Et me voici dans la cabane, enfermé…

C’est mon copain pourtant, et même mon ami… Je suis sûr qu’il va revenir, les larmes aux yeux, pour me demander pardon. Je ne lui en veux pas. On rira et l’on continuera à s’amuser ensemble, à faire Pan ! Pan ! avec nos doigts, à écouter l’eau qui clapote sur la plage…

***

La porte s’ouvre… C’est lui…

Il ne pleure pas… Bien sûr, il a raison. C’est stupide de pleurer. En tout cas, il doit bien regretter de m’avoir battu ! Il pointe son doigt vers moi… Il veut jouer au revolver… Oh oui, on va jouer ! Je vais me lever, je ferai comme si je n’avais pas mal, et puis d’un coup, je tirerai avec mon doigt, il fera le mort et après on s’écroulera de rire, on recommencera tout comme avant… ça y est, je suis debout… J’ai mal, mais ça ne fait rien. Je suis heureux ! Maintenant on va se tirer dessus, on va éclater de rire et puis j’oublierai tout…

***

Dans la baraque noire que le vent faisait craquer en permanence et dont les flots furieux de la mer battaient sans cesse les flancs, deux jeunes garçons se tenaient face à face.

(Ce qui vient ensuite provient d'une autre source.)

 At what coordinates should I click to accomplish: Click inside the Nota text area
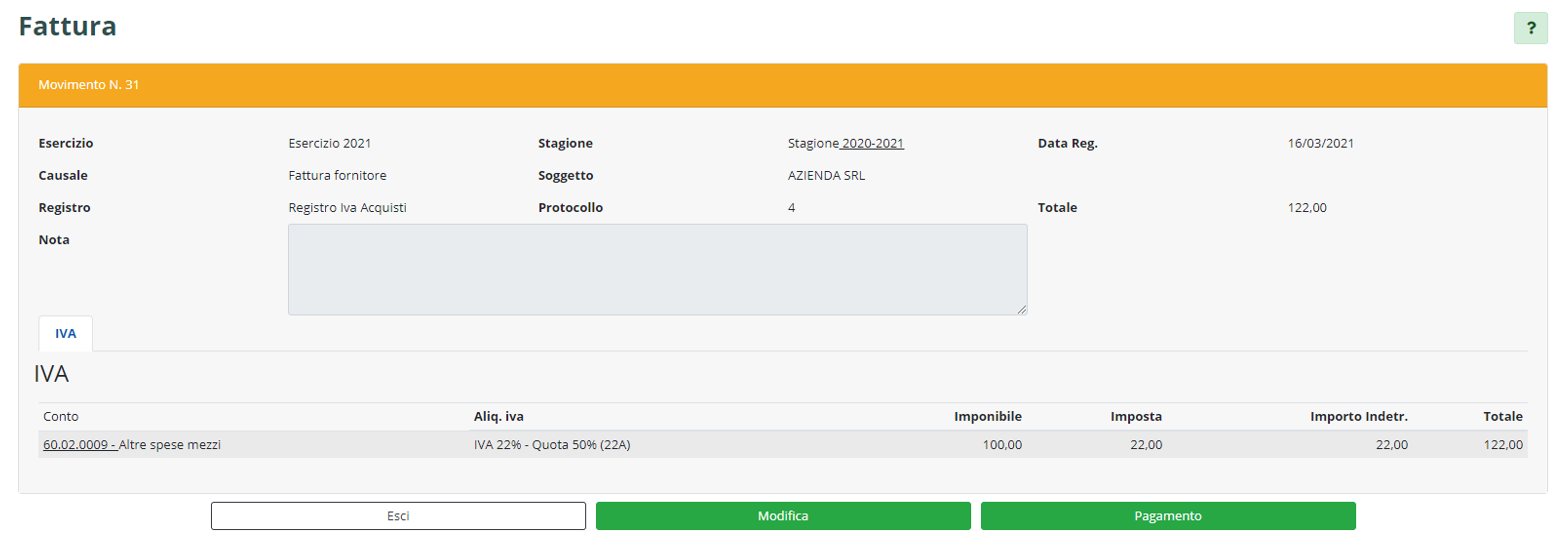coord(657,269)
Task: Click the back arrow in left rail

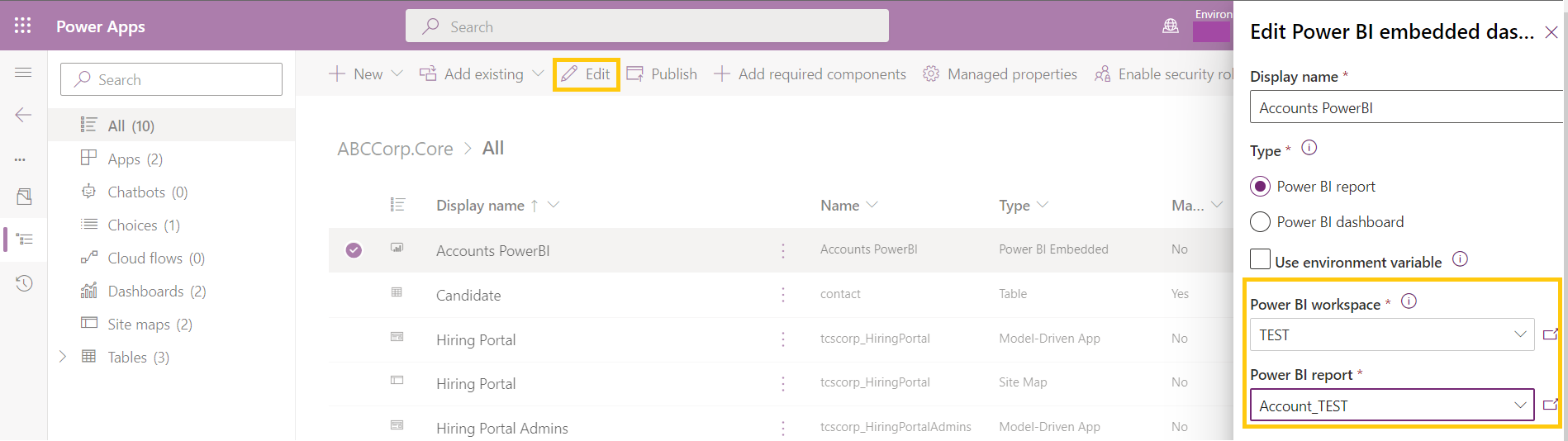Action: click(x=23, y=115)
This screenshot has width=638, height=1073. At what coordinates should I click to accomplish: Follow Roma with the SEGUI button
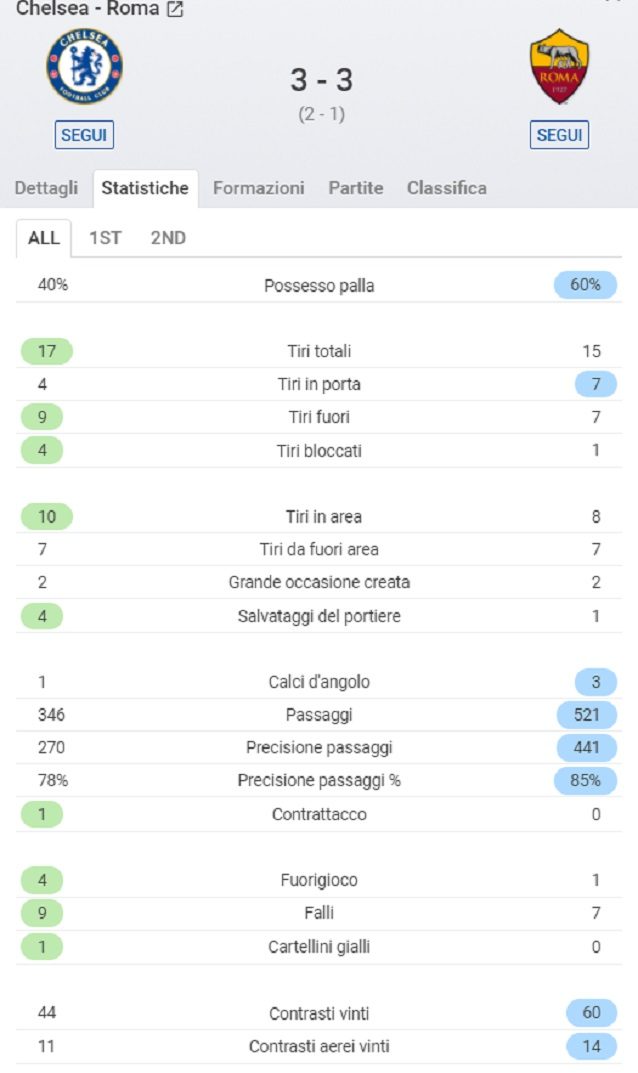coord(559,135)
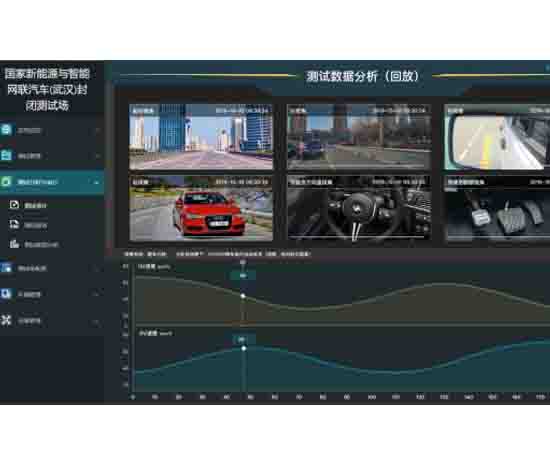Open the highlighted teal sidebar menu item
Image resolution: width=550 pixels, height=460 pixels.
tap(52, 182)
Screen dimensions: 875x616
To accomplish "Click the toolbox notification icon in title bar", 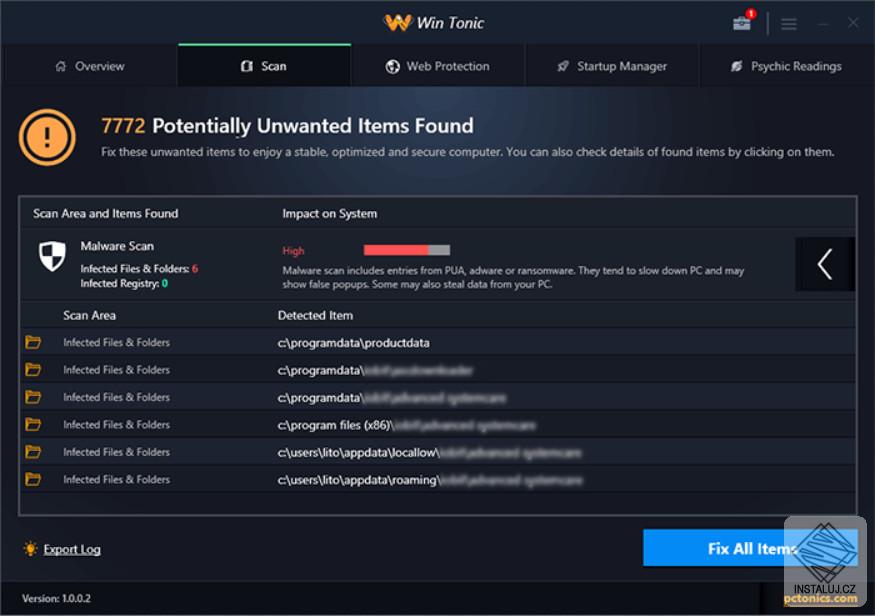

L’un tenait à peine sur ses jambes. Du sang ruisselait sur son visage, ses vêtements étaient déchirés. Il était le plus jeune des deux, mais son regard brillait d’une joie extraordinaire.

L’Autre se tenait bien droit, les yeux fixés devant lui.

Ils pointaient leurs doigts l’un vers l’autre…

La première balle atteignit l’enfant au cœur. Il s’écroula sans bruit, en écarquillant ses yeux bleus. Une larme claire roula lentement de sa joue sur ses lèvres.

La seconde balle lui brisa la tempe.

L’Autre baissa les yeux vers son index meurtrier, mais ses traits restèrent figés. Après quelques instants, il pivota. Son corps semblait voûté.

Il s’en alla doucement sur le sentier qui grimpait vers la lune blanche, laissant derrière lui la petite maison qui hurlait dans la tempête.